Currently Global Campus offers two bachelor’s degrees, three master’s degrees, and four certificate programs. Sixteen more master’s degrees and certificate programs are being developed. All degree and certificate programs are created in collaboration with the colleges and academic departments at the University’s residential campuses at Urbana-Champaign, Chicago, and Springfield. Global Campus enrollments currently number 41, all of which are new, off-campus students. The enrollments continue to grow, with annual growth rates in the 20 percent range. Sixty-percent of enrollments are in-state, while 38 percent are national and 2 percent international.

Eventually the Global Campus will seek to develop agreements with major Illinois and national employers and a select group of international universities.

Focusing on State Needs

Since the University of North Carolina system began its UNC Online program in July of 2007, the demand for offerings has grown exponentially, driven in large part by older, working North Carolina residents, who do not live within commuting distance of one of the 16 UNC campuses.

 “The primary goal is to expand access to higher education for North Carolina residents,” explains Alan Mabe, Vice President for Academic Planning and University-School Programs at UNC. “Another goal is to expand the array of courses available to on-campus students,” he continues. Of 175,080 students taking on-campus courses in spring 2007, 5.8 percent of them also took at least one distance education course.

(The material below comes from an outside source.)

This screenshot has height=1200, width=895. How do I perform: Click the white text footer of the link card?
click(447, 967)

This focus on the needs of the state has been the backbone of UNC Online’s mission. “UNC must accommodate an anticipated increase in students that could be as high as 80,000 in the next 10 years,” says Mabe. “That growth cannot be fully addressed on campus. Online education plays an important role in realizing the University’s goals of serving all regions of the state, promoting economic and workforce development, and community outreach,” he says.

UNC online accommodates both on-campus and off-campus students by offering 171 degree, certificate, and licensure programs; more than 100 are degree programs. In fall 2007, 17,579 students were enrolled in one or more online courses offered by a UNC campus, with approximately 86 percent being in-state. In spring 2007, students who were 26 and older accounted for 82.3 percent of distance education enrollments compared to only 23.3 percent of on-campus enrollments. 

Although most of the students on UNC Online are in-state, expanding the audience is part of the long-term plan. “Out-of-state enrollments are growing as the overall number of distance education students grows,” remarks Mabe. “Increasingly, certain programs will be marketed to out-of-state audiences where there are niche opportunities, and programs will grow in those areas.”